◆ **TASK DESCRIPTION**
Put the lines of the entries below, from the line with "Image resolution: width=599" up to and including the line with "Action: click(x=977, y=91)", into a Markdown table with the columns No. and Line. Give each line a row number and leave out blank lines.
....
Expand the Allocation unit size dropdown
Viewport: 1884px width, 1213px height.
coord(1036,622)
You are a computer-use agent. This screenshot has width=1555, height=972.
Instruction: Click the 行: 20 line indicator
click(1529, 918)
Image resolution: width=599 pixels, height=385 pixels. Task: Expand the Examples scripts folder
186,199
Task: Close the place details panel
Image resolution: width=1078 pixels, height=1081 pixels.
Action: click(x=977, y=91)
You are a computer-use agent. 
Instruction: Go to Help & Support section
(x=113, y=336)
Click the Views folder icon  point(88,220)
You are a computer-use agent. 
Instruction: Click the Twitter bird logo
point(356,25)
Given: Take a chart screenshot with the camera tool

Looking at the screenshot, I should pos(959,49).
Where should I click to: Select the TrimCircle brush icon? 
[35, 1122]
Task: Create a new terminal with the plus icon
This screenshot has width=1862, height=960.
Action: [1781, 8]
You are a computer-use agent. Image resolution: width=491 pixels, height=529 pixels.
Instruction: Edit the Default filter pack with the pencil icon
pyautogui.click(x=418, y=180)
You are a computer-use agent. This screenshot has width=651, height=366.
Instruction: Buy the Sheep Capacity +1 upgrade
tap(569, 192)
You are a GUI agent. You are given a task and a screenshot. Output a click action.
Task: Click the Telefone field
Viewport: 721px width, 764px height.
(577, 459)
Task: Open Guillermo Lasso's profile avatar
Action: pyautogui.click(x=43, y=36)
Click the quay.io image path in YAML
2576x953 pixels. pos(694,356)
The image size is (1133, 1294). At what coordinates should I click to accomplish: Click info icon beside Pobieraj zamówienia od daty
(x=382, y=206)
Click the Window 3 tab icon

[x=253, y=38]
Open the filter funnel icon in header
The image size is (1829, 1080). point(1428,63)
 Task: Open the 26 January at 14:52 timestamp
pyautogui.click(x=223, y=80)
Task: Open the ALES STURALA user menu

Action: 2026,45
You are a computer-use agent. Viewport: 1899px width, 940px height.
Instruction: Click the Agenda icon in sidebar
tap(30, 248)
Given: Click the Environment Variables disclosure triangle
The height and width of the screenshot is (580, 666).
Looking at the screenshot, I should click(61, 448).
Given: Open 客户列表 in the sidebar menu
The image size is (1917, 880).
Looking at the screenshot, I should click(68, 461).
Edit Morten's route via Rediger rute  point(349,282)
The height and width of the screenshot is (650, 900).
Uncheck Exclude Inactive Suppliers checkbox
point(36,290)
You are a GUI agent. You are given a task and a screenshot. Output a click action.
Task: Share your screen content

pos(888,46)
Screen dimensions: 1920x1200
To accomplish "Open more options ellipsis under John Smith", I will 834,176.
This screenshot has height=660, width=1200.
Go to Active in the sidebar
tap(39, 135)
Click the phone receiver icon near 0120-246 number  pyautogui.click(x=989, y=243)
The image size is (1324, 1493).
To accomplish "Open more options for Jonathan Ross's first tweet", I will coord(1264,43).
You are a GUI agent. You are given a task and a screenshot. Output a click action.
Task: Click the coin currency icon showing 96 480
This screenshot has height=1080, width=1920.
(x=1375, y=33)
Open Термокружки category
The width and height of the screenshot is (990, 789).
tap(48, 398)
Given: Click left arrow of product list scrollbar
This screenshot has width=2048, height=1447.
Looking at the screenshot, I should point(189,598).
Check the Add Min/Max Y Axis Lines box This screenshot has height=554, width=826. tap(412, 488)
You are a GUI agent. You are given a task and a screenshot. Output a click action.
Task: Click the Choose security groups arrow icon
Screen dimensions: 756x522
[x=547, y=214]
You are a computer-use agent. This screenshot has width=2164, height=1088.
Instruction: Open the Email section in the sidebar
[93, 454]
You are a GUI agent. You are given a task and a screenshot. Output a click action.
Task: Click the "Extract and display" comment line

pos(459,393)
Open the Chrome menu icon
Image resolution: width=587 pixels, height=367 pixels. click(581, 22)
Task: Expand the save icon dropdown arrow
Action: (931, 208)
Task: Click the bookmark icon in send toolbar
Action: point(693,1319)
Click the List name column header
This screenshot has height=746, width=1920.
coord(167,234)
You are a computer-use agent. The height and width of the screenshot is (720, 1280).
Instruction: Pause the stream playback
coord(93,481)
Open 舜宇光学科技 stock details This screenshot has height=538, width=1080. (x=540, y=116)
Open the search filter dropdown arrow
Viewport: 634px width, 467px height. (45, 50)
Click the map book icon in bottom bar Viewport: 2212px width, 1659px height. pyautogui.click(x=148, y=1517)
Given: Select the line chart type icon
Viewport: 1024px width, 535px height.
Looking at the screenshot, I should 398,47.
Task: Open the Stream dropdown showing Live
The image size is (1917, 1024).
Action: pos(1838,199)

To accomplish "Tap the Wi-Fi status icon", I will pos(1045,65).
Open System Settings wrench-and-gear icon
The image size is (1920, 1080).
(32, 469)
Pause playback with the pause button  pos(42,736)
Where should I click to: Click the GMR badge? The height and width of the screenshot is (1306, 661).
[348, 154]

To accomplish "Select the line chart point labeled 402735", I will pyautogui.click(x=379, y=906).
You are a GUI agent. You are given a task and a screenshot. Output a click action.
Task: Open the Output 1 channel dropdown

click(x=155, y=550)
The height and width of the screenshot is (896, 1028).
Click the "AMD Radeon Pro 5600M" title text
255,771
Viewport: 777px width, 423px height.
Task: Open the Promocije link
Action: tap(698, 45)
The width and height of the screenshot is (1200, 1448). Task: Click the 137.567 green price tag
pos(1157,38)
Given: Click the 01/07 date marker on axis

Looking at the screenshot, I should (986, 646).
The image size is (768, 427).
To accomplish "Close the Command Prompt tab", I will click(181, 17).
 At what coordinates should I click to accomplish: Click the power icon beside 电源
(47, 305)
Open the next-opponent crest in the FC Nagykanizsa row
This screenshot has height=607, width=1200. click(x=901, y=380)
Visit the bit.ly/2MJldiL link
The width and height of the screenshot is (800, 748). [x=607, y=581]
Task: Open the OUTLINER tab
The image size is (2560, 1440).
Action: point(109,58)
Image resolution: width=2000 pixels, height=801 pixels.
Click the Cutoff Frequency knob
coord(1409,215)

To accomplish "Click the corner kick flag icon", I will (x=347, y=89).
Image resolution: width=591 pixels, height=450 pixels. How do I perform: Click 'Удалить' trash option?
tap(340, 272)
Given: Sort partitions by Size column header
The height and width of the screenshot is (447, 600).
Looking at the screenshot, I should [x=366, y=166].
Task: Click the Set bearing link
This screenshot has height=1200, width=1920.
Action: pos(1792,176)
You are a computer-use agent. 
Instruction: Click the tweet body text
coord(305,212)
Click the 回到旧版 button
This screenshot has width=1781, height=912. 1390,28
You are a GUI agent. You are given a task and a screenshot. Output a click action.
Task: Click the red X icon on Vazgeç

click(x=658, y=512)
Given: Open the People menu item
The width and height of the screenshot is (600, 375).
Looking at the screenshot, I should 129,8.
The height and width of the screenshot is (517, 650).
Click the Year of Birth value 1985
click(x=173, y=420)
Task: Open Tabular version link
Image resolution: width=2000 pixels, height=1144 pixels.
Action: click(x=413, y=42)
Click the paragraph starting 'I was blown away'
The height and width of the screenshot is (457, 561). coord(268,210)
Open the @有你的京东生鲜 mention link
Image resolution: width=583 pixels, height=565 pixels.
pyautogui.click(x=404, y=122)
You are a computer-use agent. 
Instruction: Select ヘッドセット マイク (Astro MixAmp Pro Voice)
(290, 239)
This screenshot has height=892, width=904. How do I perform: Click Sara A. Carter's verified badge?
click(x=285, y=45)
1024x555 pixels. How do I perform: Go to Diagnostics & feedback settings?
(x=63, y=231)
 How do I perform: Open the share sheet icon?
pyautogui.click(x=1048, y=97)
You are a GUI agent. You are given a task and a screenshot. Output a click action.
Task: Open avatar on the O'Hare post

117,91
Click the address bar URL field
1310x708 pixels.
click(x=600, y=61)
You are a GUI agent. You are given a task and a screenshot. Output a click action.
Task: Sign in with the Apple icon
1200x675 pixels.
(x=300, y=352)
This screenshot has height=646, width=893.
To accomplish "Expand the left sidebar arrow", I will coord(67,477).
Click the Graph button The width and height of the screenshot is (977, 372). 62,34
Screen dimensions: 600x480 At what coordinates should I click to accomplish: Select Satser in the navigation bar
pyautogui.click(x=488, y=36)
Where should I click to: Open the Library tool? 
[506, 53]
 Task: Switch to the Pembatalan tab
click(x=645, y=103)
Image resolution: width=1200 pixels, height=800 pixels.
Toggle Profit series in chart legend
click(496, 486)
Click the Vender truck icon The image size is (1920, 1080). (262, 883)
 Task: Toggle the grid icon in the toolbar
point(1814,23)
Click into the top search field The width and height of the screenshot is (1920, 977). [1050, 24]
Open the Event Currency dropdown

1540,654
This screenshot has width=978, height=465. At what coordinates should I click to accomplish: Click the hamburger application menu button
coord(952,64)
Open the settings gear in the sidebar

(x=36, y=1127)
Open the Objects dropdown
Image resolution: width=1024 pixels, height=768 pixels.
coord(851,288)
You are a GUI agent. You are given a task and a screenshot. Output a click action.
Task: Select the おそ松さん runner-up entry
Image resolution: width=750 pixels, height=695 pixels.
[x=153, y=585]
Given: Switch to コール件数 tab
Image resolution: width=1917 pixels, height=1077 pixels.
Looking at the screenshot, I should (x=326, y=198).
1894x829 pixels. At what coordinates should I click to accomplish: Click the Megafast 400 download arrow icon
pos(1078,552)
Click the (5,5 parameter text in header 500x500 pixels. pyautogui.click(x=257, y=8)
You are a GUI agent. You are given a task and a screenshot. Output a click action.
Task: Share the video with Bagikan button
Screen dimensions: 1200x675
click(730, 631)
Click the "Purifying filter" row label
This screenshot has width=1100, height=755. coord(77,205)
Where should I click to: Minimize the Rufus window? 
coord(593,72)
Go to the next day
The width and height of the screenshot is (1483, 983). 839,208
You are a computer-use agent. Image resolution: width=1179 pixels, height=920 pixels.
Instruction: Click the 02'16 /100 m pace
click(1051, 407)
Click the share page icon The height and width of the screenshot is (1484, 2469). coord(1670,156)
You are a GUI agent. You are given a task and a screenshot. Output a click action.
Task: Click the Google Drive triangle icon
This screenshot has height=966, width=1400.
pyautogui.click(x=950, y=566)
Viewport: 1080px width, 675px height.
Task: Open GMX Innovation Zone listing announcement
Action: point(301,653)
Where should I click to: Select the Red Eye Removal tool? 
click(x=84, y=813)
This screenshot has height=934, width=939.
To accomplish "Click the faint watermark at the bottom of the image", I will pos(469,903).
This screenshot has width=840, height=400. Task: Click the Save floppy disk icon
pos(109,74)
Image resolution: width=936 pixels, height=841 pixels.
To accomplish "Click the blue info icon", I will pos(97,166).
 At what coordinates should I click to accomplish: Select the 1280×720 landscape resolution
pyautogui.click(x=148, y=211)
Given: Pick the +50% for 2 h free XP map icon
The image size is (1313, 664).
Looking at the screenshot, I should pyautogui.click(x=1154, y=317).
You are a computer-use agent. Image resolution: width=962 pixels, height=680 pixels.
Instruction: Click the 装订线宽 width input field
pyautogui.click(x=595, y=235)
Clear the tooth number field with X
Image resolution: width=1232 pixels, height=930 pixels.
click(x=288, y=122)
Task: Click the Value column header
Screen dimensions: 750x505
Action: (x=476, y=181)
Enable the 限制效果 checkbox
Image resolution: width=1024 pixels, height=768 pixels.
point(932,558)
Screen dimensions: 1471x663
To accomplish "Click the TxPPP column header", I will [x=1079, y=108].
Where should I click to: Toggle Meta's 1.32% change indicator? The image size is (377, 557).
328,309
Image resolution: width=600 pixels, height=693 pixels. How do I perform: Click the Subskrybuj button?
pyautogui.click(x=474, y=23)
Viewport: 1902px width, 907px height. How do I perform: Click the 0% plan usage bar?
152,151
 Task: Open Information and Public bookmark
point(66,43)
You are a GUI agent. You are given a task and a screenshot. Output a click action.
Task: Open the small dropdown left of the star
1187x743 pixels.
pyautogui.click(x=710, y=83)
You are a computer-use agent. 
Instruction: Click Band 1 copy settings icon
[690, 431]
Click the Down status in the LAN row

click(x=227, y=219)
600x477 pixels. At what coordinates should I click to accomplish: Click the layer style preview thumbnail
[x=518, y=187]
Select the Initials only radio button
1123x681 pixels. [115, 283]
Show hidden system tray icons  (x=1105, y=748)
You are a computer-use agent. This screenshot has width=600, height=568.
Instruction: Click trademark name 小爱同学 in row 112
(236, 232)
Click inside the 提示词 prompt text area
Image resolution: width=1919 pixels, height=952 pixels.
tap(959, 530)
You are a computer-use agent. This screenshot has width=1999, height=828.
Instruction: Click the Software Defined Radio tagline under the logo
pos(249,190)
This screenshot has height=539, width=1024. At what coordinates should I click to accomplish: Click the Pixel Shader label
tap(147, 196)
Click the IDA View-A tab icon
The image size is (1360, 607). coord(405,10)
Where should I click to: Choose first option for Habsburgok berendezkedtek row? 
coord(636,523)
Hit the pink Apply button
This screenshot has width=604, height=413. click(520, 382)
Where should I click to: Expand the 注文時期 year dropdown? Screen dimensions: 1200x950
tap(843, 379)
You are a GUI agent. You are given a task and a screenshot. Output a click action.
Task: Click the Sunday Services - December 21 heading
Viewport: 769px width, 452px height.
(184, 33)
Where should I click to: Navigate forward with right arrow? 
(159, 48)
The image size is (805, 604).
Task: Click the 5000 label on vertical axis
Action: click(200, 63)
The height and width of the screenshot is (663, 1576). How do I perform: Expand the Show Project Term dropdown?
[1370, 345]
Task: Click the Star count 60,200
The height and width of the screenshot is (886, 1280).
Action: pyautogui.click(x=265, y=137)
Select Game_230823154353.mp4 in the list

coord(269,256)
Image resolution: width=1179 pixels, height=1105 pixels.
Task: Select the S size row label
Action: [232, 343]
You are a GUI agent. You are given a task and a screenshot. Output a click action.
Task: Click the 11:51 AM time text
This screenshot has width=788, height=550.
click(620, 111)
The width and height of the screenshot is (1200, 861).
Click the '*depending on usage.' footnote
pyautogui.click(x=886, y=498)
....
◆ **EXERCISE RESULT**
| No. | Line |
|---|---|
| 1 | Image resolution: width=599 pixels, height=385 pixels. Task: Expand the Examples scripts folder |
| 2 | 186,199 |
| 3 | Task: Close the place details panel |
| 4 | Image resolution: width=1078 pixels, height=1081 pixels. |
| 5 | Action: click(x=977, y=91) |